According to the survey released Tuesday, children in Massachusetts lead the nation in educational achievement and are less likely to be without health insurance than in any other state.
Read: Kids Count Report (.pdf)
For example, 47-percent of Massachusetts fourth-graders are proficient readers, which leads the nation.
The report also found that 99 percent of children in the state have access to health insurance and Massachusetts has one of the lowest child poverty rates in the country.
Noah Berger, president of the Massachusetts Budget and Policy Center, the local branch of Kids Count, said the strong investments in children in Massachusetts are paying off, so kids do better here “than any other state.”
But he told WBZ NewsRadio 1030 there’s still a great deal of work to do in all areas.
“A good example of that is in education, where 47-percent of our fourth-graders are proficient readers. That’s first in the country. But that means 53-percent of our fourth-graders are not proficient readers and you can’t leave half of your kids behind,” he told WBZ NewsRadio 1030.
Berger also noted the crisis at the Department of Children and Families cannot be ignored.
“In child welfare we clearly have significant challenges, as many states do,” he told WBZ.
“That’s an agency that faces some of the hardest challenges in government, of protecting abused and neglected children.

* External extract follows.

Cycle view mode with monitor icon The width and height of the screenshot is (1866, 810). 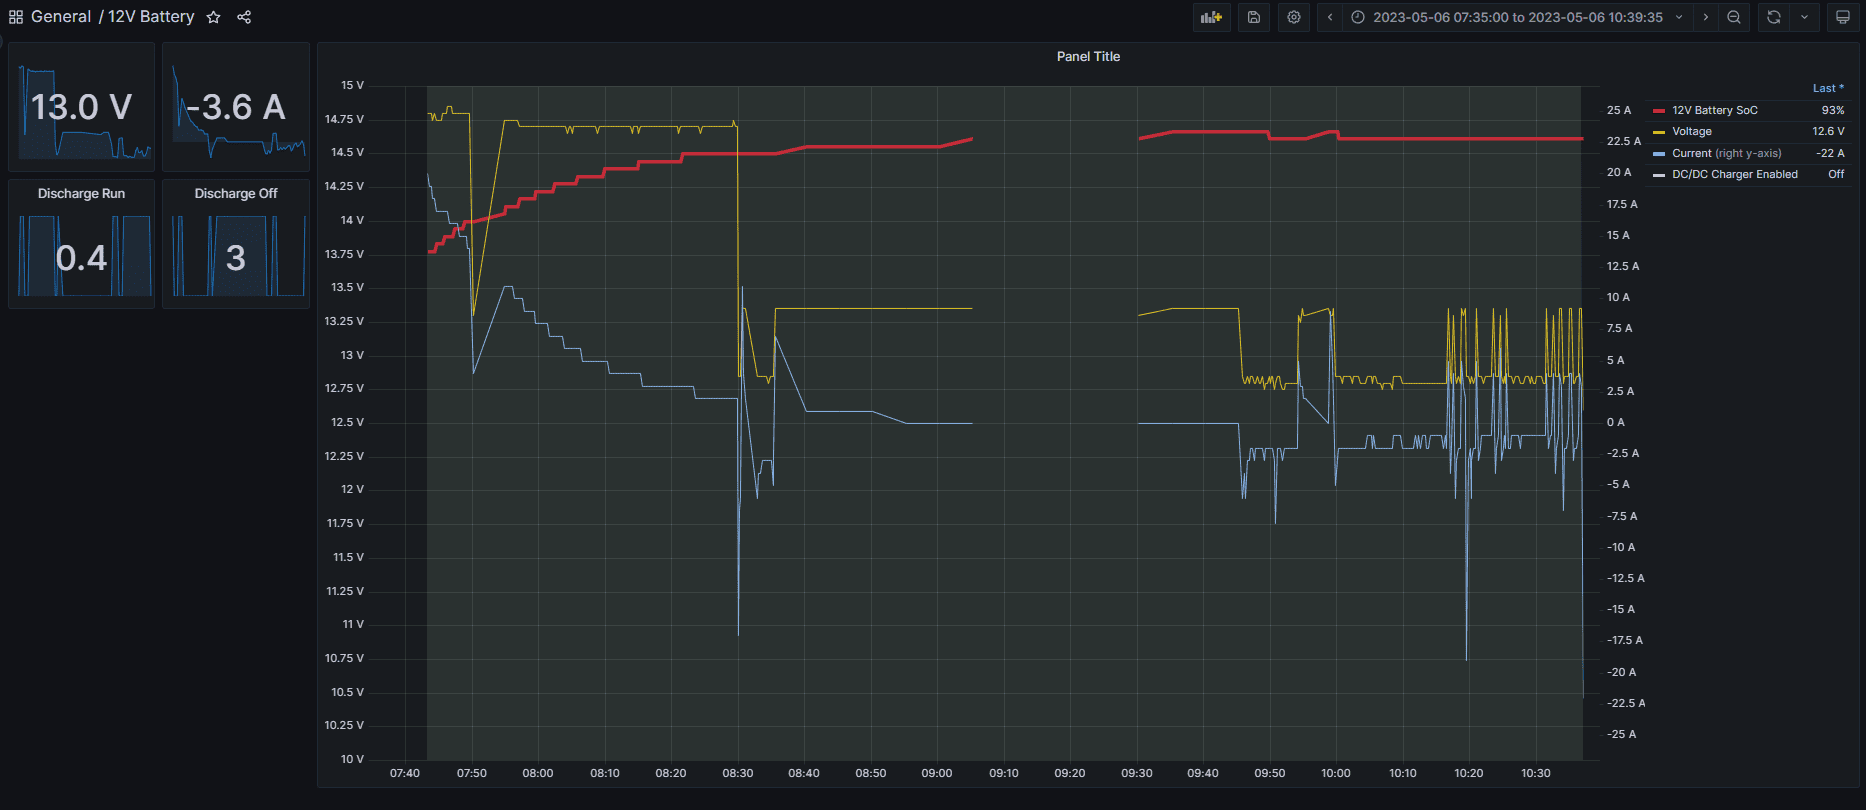pyautogui.click(x=1843, y=17)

It appears that that agency has not had the resources to be able to meet that mandate at the level that we would really want it to.”
The report also found that Massachusetts children are about as likely to abuse drugs and alcohol as kids everywhere.
The states joining Massachusetts with the highest overall child well-being ranking are Vermont, Iowa, New Hampshire and Minnesota.
The lowest-ranking states are Arizona, Louisiana, Nevada, New Mexico and Mississippi.